Baroness Stefanie Anna Hildegard von Schnurbein (born 24 June 1961 in Augsburg) is a German literary scholar, and Professor of Modern Scandinavian Literature at the Humboldt University of Berlin.

Biography[edit]

She belongs to the Schnurbein family, originally from South Tyrol (now in northern Italy). In the late 16th century the Schnurbein family settled in Augsburg, where they became wealthy silk merchants and members of the free imperial city's hereditary ruling class, the patriciate. The family was ennobled by the Holy Roman Emperor in 1697 and raised to Baronial rank in 1741.[1]

She completed her doctorate Religion als Kulturkritik. Neugermanisches Heidentum im 20. Jahrhundert at the Johann Wolfgang Goethe-Universität Frankfurt in 1992. She obtained her Habilitation at the University of Göttingen in 1999 with the dissertation Krisen der Männlichkeit. Schreiben und Geschlechterdiskurs in skandinavischen Romanen seit 1890 ("Crises of Masculinity: Writing and Gender Discourse in Scandinavian Novels since 1890").

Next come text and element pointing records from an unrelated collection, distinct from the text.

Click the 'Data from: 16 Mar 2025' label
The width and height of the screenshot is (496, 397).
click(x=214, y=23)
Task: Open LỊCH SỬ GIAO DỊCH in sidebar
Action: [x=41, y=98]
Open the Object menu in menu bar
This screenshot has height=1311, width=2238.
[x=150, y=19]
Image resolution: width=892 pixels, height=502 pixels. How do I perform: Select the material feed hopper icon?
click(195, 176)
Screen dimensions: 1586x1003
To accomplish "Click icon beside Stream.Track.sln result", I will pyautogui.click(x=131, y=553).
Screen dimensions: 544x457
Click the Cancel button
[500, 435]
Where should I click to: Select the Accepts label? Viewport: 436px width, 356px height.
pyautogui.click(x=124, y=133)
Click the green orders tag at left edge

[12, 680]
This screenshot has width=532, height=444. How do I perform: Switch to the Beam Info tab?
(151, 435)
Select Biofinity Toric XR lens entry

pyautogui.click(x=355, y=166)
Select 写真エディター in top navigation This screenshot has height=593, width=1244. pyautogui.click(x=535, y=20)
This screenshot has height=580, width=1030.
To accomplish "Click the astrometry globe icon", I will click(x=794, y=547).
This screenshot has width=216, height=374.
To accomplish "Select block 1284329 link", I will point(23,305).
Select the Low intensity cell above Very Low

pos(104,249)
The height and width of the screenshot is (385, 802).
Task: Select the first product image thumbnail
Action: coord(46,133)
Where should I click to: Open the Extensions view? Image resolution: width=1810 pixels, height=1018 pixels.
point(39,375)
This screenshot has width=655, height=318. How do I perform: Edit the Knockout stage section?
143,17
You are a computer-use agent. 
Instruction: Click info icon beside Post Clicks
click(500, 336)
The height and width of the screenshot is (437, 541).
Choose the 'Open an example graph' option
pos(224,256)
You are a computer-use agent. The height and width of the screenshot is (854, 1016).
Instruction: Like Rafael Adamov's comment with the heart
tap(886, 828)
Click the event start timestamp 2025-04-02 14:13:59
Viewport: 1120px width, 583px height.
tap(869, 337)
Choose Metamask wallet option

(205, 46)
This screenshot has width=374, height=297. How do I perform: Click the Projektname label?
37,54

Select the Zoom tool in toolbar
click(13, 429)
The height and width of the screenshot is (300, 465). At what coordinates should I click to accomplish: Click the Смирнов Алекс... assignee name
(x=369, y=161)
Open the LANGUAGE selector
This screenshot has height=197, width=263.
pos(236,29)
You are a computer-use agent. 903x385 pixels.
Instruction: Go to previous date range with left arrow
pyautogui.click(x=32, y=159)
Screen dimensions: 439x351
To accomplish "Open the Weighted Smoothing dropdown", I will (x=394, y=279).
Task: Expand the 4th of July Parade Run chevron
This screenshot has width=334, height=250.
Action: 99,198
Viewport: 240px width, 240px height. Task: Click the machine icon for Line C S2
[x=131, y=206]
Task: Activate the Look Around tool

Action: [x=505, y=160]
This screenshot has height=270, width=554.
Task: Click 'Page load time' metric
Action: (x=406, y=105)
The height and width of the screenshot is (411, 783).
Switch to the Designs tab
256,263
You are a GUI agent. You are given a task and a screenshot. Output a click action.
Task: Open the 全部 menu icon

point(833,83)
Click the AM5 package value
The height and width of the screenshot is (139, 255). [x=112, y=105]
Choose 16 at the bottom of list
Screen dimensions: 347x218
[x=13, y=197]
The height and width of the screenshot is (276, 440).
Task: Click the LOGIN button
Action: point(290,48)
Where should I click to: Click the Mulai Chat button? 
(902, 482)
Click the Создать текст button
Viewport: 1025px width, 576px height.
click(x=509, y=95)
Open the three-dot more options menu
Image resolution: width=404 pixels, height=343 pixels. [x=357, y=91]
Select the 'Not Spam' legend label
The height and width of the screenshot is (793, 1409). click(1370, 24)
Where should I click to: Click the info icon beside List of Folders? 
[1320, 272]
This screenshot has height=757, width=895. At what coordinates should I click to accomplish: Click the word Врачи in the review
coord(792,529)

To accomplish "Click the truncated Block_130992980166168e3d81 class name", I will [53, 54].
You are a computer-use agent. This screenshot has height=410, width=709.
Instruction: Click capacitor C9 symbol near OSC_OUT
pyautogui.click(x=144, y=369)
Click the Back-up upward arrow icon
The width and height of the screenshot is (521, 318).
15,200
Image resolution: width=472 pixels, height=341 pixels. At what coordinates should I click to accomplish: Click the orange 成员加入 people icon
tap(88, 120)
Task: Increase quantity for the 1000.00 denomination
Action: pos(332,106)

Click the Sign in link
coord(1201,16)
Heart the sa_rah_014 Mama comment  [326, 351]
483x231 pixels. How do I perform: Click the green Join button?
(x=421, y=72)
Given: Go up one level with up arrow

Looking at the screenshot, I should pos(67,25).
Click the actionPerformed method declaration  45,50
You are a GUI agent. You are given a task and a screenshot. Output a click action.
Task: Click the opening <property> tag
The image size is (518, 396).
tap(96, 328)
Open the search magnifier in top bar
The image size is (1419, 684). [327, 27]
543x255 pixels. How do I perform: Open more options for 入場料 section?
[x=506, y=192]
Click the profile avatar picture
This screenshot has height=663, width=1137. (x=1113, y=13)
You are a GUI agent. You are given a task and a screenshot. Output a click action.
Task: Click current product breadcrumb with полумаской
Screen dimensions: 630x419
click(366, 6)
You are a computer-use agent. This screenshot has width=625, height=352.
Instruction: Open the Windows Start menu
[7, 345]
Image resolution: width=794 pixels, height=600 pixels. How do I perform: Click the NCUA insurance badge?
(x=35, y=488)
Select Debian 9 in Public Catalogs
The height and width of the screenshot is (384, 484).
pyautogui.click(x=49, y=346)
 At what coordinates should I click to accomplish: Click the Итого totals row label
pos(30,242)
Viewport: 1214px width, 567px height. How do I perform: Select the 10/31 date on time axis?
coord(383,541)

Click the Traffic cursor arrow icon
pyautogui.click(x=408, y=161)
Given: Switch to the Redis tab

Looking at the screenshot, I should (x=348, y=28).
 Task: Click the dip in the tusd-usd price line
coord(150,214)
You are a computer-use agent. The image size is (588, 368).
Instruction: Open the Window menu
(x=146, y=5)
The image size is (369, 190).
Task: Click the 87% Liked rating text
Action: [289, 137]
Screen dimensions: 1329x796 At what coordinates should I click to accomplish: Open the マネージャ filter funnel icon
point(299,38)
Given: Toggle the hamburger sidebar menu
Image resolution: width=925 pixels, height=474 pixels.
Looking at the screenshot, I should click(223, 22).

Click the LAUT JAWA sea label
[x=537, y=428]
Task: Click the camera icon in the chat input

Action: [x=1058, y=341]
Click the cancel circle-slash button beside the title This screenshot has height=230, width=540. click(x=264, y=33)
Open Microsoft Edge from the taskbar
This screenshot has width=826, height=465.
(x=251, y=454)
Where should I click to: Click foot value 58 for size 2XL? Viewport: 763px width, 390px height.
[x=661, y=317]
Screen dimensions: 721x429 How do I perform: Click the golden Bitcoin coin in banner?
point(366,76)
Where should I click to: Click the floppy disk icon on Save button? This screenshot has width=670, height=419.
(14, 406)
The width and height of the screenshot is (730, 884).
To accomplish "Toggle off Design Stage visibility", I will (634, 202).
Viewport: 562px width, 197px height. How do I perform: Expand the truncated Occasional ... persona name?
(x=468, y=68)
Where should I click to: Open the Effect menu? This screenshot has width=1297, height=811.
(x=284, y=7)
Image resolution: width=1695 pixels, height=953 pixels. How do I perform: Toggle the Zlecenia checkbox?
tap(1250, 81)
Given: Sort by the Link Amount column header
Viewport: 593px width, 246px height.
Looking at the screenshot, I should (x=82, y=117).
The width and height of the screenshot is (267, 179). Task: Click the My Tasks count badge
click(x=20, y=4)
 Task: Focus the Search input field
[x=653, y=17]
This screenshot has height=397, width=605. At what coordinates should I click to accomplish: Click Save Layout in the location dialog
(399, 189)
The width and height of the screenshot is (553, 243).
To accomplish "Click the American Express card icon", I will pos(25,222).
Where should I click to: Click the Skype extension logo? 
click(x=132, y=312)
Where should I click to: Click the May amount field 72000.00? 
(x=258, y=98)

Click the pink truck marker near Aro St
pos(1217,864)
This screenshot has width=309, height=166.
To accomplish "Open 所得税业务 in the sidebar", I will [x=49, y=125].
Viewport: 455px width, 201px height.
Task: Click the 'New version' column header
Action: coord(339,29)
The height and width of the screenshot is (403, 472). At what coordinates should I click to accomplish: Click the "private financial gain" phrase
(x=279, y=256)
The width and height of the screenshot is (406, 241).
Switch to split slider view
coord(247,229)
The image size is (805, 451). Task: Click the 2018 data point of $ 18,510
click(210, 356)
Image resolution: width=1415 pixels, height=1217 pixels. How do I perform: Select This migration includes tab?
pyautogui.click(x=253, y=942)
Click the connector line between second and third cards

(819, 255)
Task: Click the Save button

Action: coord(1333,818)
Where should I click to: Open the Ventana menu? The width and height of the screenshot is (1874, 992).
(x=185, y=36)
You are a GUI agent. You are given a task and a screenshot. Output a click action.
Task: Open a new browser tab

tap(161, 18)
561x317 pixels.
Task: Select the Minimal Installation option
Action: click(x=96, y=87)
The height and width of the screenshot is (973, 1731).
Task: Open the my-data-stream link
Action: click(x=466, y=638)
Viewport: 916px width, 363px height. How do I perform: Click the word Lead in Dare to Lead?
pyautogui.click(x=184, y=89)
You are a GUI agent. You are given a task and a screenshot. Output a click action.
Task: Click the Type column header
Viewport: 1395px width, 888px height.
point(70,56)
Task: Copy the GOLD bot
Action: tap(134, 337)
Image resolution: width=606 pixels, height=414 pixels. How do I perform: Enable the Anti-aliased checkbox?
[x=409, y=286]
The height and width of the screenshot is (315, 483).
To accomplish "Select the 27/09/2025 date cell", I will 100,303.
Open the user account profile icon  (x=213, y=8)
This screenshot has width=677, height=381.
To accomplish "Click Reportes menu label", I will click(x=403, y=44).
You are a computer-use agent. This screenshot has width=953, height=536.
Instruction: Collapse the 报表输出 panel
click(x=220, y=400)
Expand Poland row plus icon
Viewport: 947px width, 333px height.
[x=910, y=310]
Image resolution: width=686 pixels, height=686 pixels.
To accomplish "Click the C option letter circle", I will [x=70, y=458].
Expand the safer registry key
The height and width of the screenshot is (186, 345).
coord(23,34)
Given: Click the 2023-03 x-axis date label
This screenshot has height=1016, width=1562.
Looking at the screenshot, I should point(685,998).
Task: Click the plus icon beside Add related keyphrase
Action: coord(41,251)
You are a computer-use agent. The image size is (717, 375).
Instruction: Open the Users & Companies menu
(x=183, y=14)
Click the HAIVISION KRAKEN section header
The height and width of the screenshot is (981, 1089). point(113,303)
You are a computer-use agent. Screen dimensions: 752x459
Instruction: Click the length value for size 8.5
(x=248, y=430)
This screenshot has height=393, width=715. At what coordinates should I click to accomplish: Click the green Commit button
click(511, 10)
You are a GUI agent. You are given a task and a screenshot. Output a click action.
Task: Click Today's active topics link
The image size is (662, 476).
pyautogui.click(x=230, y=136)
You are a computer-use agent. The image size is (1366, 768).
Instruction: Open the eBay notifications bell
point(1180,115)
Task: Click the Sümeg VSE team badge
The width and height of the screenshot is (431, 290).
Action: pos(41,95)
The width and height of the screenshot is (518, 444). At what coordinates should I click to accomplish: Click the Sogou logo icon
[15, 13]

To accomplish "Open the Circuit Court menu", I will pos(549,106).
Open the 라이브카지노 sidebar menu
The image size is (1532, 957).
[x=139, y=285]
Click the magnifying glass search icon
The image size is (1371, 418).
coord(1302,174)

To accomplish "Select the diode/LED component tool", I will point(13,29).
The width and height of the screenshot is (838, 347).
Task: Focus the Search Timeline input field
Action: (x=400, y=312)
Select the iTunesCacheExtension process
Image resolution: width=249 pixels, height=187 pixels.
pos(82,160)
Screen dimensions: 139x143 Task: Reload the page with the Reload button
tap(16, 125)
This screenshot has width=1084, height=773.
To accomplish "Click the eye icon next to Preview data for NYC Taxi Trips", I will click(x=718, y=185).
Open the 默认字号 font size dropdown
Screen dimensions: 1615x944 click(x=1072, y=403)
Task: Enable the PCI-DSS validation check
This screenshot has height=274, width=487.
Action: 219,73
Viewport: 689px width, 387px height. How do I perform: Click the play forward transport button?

She worked as an instructor in Norwegian at the University of Göttingen 1990–1991 and as a research assistant in Scandinavian languages at the same university 1991–1995. She was a visiting scholar at the Department of Scandinavian at the University of California, Berkeley 1995–1997 and a Visiting Associate Professor and from 1999 an Associate Professor in Norwegian at the Department of Germanic Studies at the University of Chicago 1997–2000. In 2000 she was appointed Professor in Modern Scandinavian Literature at the Department of Northern European Studies at the Humboldt University of Berlin. In 2006 and 2008 she served as Wigeland Visiting Professor in the Department of Germanic Studies at the University of Chicago.

In 2006 she received an honorary doctorate from Örebro University in Sweden.

References[edit]

  1. ^ Genealogisches Handbuch des Adels, Adelslexikon Band XIII, Band 128 der Gesamtreihe, Limburg an der Lahn 2002, p. 15 f.